Study Links Marijuana Use to Greater Risk for Developing Addiction to Other Drugs

Study Links Marijuana Use to Greater Risk for Developing Addiction to Other Drugs

A new study suggests marijuana smokers may be significantly more likely to develop an addiction to other drugs and alcohol than people who don’t use marijuana.

People who used marijuana were not more likely to develop a mood or anxiety disorder, HealthDay reports.

“This new finding raises the possibility that the recent rise in marijuana use may be contributing to the coincident rise in serious harms related to narcotics and other drugs of abuse,” said lead researcher Dr. Mark Olfson of Columbia University Medical Center.

The study, published in JAMA Psychiatry, included almost 35,000 adults who were interviewed three years apart. At the time of the first interview, almost 1,300 used marijuana. After three years, two-thirds of people who used marijuana had some form of substance use disorder, compared with less than 20 percent of people who did not use marijuana in the previous year.
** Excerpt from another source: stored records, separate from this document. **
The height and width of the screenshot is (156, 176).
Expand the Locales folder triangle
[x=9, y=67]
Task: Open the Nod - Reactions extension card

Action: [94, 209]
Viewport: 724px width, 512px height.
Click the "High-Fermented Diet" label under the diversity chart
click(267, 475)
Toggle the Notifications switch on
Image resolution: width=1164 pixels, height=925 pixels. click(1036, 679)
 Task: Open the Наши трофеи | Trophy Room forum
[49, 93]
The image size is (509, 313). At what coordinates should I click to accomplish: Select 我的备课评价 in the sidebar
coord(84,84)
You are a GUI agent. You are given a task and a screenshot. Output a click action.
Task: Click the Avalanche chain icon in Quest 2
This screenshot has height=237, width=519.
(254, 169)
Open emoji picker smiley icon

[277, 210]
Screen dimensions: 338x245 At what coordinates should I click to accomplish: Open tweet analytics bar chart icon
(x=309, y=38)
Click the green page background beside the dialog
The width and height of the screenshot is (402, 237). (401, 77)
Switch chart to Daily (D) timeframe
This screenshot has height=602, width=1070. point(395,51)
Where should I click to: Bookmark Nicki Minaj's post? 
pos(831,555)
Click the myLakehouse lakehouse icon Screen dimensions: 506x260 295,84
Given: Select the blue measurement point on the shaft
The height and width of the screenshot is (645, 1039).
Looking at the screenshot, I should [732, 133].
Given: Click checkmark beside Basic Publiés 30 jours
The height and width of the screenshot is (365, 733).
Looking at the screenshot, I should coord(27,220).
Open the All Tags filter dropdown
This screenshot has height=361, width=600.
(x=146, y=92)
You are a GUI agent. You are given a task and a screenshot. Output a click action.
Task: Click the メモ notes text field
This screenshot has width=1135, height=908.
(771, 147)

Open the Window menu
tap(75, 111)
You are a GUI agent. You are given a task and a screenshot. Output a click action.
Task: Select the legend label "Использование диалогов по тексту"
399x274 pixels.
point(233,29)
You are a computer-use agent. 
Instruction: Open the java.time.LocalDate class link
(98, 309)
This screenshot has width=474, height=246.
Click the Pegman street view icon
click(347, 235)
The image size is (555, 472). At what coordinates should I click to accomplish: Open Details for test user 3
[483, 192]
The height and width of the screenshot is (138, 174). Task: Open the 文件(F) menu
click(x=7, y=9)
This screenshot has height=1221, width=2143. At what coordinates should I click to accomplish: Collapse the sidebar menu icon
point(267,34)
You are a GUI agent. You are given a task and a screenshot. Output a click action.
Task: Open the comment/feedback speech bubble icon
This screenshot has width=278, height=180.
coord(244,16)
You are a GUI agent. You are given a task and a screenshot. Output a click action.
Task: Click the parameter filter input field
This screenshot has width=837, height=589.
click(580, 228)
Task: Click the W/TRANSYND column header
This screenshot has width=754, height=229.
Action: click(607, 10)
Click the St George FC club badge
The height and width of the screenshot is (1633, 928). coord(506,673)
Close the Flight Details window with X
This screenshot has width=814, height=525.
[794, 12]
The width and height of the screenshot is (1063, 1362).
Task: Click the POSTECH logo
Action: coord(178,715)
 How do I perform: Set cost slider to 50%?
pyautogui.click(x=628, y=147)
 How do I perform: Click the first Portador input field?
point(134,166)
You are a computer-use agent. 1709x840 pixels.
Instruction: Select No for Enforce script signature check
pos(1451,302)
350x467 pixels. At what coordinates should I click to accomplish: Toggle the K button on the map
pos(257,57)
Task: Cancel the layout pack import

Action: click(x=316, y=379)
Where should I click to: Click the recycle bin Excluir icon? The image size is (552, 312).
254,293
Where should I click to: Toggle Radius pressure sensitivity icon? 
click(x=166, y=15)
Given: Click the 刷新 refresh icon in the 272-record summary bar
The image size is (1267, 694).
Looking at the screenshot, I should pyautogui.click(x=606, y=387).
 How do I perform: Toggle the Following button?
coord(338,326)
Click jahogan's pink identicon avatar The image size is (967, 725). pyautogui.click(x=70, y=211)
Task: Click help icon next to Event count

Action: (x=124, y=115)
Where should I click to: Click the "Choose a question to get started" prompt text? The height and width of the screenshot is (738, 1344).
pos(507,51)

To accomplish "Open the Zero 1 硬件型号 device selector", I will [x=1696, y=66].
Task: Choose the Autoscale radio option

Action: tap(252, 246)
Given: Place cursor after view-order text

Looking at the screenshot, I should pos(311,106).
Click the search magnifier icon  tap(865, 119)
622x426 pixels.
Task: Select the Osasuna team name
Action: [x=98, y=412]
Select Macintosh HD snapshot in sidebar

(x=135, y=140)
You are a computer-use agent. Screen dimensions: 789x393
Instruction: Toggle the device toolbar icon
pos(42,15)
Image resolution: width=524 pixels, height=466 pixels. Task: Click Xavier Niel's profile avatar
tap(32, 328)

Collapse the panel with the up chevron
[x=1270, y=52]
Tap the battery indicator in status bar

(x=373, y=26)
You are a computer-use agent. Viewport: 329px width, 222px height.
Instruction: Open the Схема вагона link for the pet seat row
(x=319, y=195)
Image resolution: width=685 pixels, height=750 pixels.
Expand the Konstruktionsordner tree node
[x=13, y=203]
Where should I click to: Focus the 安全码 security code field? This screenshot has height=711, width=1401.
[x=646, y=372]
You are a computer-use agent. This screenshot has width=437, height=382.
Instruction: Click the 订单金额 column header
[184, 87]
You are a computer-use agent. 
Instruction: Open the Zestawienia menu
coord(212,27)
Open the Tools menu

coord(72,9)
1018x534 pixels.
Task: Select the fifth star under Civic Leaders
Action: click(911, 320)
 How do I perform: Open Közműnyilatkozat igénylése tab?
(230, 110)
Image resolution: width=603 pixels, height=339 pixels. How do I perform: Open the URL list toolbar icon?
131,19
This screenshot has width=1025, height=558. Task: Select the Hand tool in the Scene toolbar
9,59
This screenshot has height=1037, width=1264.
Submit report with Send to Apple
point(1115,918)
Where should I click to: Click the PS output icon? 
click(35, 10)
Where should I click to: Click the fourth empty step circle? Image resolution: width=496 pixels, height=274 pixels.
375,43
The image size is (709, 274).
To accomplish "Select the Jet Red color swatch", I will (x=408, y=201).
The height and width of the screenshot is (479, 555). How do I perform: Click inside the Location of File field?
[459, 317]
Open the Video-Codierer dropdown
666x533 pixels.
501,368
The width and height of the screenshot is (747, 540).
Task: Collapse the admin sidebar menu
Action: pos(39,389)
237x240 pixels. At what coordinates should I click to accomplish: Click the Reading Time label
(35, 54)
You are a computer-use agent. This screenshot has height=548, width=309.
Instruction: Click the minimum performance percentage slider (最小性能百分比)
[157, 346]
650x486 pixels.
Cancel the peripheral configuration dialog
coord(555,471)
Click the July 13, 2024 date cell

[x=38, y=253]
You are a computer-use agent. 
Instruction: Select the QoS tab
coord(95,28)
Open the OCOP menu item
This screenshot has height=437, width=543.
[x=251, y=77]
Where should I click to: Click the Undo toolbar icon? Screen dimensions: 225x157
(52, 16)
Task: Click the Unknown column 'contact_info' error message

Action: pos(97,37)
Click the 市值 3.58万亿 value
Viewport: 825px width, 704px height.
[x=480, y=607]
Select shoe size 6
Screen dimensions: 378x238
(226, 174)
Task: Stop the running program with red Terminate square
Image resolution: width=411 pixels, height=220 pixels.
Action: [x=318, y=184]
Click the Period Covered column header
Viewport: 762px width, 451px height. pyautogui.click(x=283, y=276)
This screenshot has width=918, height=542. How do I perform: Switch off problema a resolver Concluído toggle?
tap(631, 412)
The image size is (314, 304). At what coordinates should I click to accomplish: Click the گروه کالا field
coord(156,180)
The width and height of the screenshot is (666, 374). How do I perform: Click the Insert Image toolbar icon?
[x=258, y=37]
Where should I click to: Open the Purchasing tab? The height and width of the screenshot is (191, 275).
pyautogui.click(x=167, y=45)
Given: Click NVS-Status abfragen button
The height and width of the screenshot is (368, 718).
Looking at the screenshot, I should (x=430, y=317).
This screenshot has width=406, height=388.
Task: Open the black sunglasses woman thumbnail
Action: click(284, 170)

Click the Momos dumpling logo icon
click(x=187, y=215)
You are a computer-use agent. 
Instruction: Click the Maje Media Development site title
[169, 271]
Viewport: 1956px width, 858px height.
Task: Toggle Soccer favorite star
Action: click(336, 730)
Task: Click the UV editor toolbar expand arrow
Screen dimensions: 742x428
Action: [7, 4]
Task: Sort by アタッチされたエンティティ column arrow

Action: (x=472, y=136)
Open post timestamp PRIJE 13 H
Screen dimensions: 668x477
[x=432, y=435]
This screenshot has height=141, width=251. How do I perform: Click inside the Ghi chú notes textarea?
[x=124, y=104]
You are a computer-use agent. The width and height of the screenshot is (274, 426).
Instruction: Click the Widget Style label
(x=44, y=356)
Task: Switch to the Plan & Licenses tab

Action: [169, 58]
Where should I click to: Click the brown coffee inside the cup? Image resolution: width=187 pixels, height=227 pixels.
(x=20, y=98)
People who used marijuana once or more a month had higher rates of substance use disorders. Olfson noted the study did not prove that marijuana caused other addictions, but said the possibility should be considered.

“In the ongoing national debate concerning whether to legalize recreational marijuana, the public and legislators should take into consideration the potential for marijuana use to increase the risk of developing alcohol abuse and other serious drug problems,” he said.